CLARA RUSH OESTERLE, 84
Clara Oesterle | Former Miami-Dade commissioner pushed for Metrorail
BY ELINOR J. BRECHER
ebrecher@MiamiHerald.com
Clara Rush Oesterle's legacy as a Miami-Dade County commissioner runs on 30 miles of electrified track: the Metrorail/Metromover system.
As commissioner from 1974 to 1988 and close ally of the late county Mayor Steve Clark, she championed light rail as essential to controlled county growth.
Former County Manager Merritt Stierheim called Oesterle ``a driving force'' behind the controversial project, which was ``a struggle from the get-go'' and came online in the 1980s.
A former registered nurse instantly recognizable by the white streak bisecting her dark bouffant, Oesterle died Nov. 1 at home in Inglis, Fla., five months after receiving a liver cancer diagnosis.
She was 84, a survivor of melanoma who was ``bionic on her right side'' with three artificial joints, said daughter Jacki Cooper.
The white streak's origins remain a mystery.
``She had it for as long as long as I can remember, and she admitted to dying her hair brown, but she swore [the streak] wouldn't dye,'' Jacki said. ``Through the years, though, it migrated from one side to another.''
Oesterle, the daughter of Kentucky tobacco farmers, came to Miami in 1947, having studied business administration and earned a nursing degree in Tennessee.

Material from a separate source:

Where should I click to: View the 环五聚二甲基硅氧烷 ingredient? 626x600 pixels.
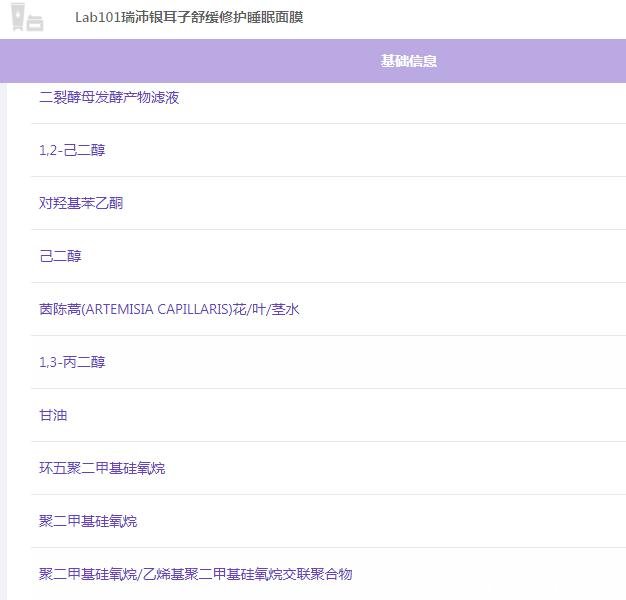(102, 469)
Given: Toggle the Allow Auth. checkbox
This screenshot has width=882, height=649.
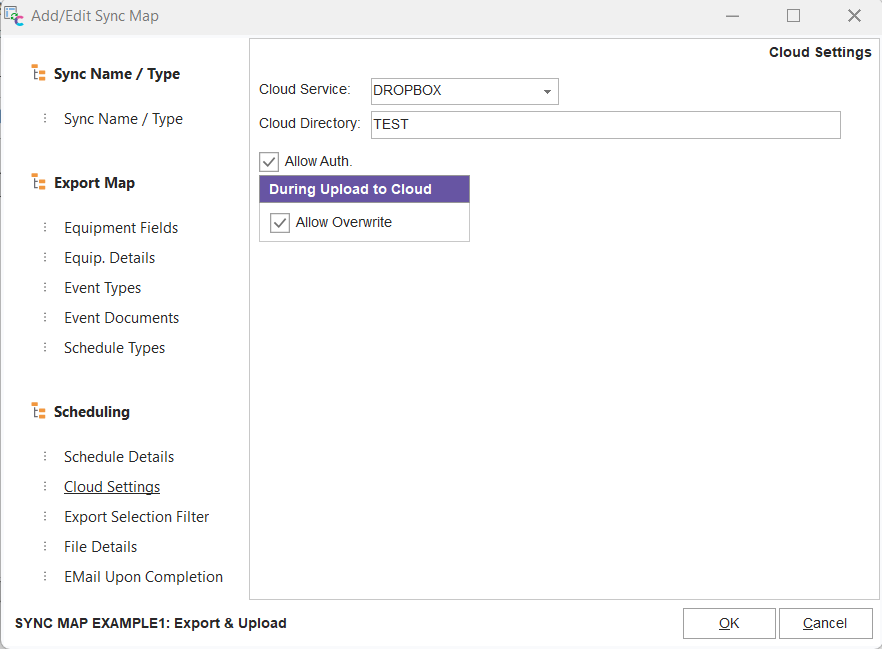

She got a job managing a busy Coral Way medical practice and met her future husband, Ralph, a well-known tax accountant whose professional help she sought.
Eventually the parents of five, they built a house in the South Miami-Dade neighborhood of Whispering Pines in 1957 -- which barely survived Hurricane Andrew.
The Oesterles moved to Inglis, a Gulf Coast town near Ocala, in 1999, a year after losing their second daughter, Robin. She succumbed to an inoperable brain aneurysm caused by the 1980 car wreck that killed her 20-year-old sister, Patricia.
Robin, 37 and divorced, left sons Tor and Chris, 13 and 12 at the time, whom their grandparents raised. Jacki, brothers Mike and Ed, also live in the Inglis-Crystal River area.
By the time that Ralph Oesterle persuaded his wife to seek a Dade County commission seat in 1973, on the strength of her experience as a PTA leader and civic activist, she had run unsuccessfully for the school board -- twice in the 1960s -- and for the legislature, as a Democrat, in 1970.
She won the commission seat in an October 1974 runoff with strong support from the South Dade Chamber of Commerce, of which she was an officer.
She favored a comprehensive land-use plan, reducing the property tax rate, and beefing up the police department.
`PEOPLE LIKED HER'
She voted against the master plan only once, in her first year, for a large-scale elder housing development in her district.
In those days, commissioners ran countywide, which fellow Commissioner Ruth Shack said made for ``a truly professional form of government -- not parochial.''
Shack said that Oesterle ``related very well to people. She was approachable, and people liked her.''
Oesterle fought for better schools and migrant-worker housing, and against county-funded outdoor art installations -- calling one ``weird bookends'' and another ``two boxes that look like old refrigerators'' -- and the county's 1977 gay rights ordinance.
``She came from a traditional family,'' daughter Jacki explained.
Once active at St. Timothy's Lutheran Church, her mother ``was very angry with God for taking her children,'' and left the church.